- PROMPT 1 -
List the advantages that the Google Wave article gives in its bulleted list.
- PROMPT 2 -
Resume the article on Google Wave after its final sentence, keeping its argument and tone.
━━━━━ EXERCISE PASSAGE
WRITTEN BY: David Cummins
Thursday, 5 November 2009  RssIcon

Google Wave is being sold as ‘email re-imagined’, changing which part of email is where.  In email, the messages are the entities sent across the ethernet, mirroring the mental model of real-world traditional mail.  Wave, instead, hosts the conversation.

In making this shift of focus, from individual messages to entire conversations, Wave brings a lot of advantages.

  • Everyone involved in a conversation can review the entire history of the conversation, from the start.
     
  • Attachments stay in place, instead of getting lost in the inbox somewhere.
     
  • Everyone invited into a conversation stays in the conversation, without requiring participants to manage an ever-expanding address list!

In short, Wave remedies a bunch of usability faults of email by changing the focus from the message to the conversation.

Given this point of view of working with conversations instead of messages, it is easier to see Google Wave for what it really is.  Wave is a communally-edited real-time wiki.  Sure, on the surface, it might give you the impression that it is similar to Outlook, or GMail, but don't let that fool you.  Even the Instant Message-like ‘blips’ that form the inline replies are again a distraction from the true worth of Wave.
━━━━━━━━━━
━━━━━ RECORD SET
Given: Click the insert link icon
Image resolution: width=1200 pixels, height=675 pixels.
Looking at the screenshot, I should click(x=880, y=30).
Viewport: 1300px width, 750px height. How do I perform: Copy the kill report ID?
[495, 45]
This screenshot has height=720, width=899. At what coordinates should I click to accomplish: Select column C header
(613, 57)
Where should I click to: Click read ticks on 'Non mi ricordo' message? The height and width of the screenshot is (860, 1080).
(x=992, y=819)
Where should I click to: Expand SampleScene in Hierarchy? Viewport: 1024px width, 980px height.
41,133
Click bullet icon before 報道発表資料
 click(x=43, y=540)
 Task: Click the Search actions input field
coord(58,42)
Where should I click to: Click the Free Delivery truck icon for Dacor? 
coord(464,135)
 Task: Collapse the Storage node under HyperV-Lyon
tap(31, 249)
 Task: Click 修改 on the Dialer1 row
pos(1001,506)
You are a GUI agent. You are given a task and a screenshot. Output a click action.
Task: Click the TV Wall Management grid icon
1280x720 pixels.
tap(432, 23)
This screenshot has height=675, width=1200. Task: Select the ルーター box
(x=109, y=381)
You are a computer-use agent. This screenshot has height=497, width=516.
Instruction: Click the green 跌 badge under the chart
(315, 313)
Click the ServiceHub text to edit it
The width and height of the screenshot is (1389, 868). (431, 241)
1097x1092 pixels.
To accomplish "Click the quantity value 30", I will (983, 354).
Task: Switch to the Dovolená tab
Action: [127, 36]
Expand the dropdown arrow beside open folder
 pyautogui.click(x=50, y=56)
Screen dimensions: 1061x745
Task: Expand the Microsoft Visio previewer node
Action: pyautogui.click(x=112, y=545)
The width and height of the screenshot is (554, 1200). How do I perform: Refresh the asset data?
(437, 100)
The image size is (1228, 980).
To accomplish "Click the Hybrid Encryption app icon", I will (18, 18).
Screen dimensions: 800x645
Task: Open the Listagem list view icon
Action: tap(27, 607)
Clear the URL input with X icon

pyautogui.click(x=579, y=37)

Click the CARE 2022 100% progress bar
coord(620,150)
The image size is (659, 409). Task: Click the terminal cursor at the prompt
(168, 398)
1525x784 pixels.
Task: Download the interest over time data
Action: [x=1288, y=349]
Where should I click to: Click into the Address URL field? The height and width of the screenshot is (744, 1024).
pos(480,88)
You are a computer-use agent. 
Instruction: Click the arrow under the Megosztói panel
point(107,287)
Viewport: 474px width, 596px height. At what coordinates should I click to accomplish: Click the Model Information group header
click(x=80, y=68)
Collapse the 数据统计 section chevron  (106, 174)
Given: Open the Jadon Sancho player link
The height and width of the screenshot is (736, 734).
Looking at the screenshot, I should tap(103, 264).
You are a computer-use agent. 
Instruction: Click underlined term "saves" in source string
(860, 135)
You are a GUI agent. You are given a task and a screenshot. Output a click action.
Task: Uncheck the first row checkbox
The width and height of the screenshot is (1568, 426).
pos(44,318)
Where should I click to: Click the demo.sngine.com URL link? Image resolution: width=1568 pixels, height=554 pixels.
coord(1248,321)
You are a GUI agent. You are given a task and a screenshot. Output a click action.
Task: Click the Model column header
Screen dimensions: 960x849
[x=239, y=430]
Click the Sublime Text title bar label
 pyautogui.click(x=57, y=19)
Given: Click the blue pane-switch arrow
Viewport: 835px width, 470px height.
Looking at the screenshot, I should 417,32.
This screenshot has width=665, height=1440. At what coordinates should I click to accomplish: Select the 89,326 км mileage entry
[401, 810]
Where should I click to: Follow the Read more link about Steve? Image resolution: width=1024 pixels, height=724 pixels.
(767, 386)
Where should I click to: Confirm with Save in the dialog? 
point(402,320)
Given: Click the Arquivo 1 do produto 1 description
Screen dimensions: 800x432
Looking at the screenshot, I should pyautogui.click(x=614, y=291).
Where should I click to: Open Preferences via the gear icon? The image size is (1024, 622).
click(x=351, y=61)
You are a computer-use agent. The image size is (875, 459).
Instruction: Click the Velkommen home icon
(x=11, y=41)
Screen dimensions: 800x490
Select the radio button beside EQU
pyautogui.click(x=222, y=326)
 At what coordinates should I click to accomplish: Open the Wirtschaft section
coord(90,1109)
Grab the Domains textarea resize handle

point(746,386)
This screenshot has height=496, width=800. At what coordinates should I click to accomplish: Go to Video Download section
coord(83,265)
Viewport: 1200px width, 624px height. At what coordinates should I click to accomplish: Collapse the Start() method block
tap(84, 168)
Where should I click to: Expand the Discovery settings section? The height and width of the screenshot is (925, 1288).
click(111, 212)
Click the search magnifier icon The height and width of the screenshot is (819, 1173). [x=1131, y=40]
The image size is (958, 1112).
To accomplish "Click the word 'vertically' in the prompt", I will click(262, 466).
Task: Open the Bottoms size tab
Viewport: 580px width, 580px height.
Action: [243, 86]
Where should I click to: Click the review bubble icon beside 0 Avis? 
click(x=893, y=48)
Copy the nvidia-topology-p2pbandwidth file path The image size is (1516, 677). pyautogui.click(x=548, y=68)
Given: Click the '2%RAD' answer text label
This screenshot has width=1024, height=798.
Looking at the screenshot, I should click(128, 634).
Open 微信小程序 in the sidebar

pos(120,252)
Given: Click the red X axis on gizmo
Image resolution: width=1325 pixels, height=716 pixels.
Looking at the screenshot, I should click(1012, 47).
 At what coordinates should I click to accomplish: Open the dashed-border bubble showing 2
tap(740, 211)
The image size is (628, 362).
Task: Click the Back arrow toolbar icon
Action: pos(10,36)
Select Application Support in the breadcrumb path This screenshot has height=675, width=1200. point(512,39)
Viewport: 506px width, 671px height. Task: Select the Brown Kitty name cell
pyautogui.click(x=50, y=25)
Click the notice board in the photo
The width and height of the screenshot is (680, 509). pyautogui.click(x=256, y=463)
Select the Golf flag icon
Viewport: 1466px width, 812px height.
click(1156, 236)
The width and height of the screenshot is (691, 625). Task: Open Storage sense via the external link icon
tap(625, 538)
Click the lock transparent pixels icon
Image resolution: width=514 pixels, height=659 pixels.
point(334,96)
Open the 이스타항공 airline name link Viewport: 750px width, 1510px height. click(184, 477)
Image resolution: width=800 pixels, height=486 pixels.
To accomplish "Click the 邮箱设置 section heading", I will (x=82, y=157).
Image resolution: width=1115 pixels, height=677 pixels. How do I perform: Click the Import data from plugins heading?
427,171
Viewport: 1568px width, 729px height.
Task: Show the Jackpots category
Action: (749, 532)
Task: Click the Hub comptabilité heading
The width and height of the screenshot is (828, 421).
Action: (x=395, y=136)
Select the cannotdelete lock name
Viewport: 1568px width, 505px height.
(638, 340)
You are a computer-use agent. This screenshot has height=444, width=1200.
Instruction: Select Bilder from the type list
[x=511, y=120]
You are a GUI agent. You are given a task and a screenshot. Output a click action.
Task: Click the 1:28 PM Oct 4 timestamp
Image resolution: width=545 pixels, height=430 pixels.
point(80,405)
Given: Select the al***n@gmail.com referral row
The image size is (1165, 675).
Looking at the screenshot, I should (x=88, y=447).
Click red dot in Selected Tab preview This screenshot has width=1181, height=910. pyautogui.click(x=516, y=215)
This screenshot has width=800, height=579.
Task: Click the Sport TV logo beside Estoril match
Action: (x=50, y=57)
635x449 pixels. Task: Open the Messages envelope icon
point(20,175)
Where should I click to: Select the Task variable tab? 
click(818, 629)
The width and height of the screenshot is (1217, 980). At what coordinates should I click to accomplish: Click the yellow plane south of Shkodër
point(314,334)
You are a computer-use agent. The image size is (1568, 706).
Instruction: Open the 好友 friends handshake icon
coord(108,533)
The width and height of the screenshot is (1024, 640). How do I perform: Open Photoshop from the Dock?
━━━━━━━━━━
- TASK ANSWER 1 -
- Everyone in a conversation can review its entire history from the start.
- Attachments stay in place instead of getting lost in the inbox.
- Everyone invited into a conversation stays in it, without participants having to manage an ever-expanding address list.

- TASK ANSWER 2 -
Wave enables your entire organisation to co-operate on documenting what it is they want to do, and how they are going to do it, in real-time.  In fact, this blog article was collaborated on using Google Wave.

The Google Wave team talks of holding meetings with participants spread from Mountain View to Sydney, and having the meetings come to conclusions in half the time of face-to-face video links.  They even talk of people not coming to meetings, but attending virtually by monitoring the Wave record of the meeting in progress, and giving their input to the meeting by editing the Wave while the meeting is in progress.

This allows participants in the Wave to determine the most appropriate way in which they are going to contribute.  In addition, because the Wave retains the timeline of the conversation, participants can always playback how particular decisions were reached and/or review a section of the wave that they felt was more important before it was edited.

At Frame, we are looking at Wave to quickly bring teams together to make informed decisions for our clients, whether it is to solve a new problem or to respond to an issue with one of their services. We see that Wave bots can add value by automatically creating Waves and inviting appropriate experts to collaborate and diagnose the fault based on system event triggers.

This technology enables a new form of interaction that integrates your entire business towards a unified direction.  Everyone can become part of the decision-making process, not just the loudest at the table.  Wave will be a mental and paradigm shift for many businesses, but those that choose to leverage it early will be at the forefront of the next generation of communication technology.

This blog was co-written with Brett Morgan.